Collected data:
▬▬▬▬▬▬
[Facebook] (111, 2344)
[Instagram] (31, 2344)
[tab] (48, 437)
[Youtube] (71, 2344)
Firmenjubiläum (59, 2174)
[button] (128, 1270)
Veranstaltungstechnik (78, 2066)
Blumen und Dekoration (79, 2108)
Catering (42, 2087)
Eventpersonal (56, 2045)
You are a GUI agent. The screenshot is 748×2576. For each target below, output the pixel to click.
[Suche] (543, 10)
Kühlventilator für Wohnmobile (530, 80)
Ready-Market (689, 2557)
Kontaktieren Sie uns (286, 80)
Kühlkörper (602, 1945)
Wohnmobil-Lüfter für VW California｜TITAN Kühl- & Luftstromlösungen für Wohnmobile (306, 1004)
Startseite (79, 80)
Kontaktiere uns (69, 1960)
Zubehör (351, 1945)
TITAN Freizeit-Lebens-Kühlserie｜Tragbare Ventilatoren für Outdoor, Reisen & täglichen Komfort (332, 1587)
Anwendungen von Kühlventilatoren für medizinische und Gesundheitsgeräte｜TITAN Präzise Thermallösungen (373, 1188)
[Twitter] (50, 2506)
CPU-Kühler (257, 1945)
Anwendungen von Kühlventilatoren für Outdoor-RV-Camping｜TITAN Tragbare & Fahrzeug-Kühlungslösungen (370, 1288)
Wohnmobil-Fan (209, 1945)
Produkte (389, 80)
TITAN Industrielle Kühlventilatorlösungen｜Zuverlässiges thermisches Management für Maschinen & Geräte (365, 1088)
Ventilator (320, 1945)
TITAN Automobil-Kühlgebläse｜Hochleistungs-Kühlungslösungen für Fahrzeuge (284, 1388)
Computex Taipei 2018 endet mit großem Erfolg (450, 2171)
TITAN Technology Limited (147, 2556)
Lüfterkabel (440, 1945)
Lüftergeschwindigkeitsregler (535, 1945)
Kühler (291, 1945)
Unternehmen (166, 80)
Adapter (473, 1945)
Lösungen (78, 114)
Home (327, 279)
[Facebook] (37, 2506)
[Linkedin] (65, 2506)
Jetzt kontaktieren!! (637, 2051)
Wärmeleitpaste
▬▬▬▬▬▬
* Aim of the task: Of the entries above, repeat exactly the lines from the line with "Zubehör (351, 1945)" through the line with "CPU-Kühler (257, 1945)", both of them included.

* Your response:
Zubehör (351, 1945)
TITAN Freizeit-Lebens-Kühlserie｜Tragbare Ventilatoren für Outdoor, Reisen & täglichen Komfort (332, 1587)
Anwendungen von Kühlventilatoren für medizinische und Gesundheitsgeräte｜TITAN Präzise Thermallösungen (373, 1188)
[Twitter] (50, 2506)
CPU-Kühler (257, 1945)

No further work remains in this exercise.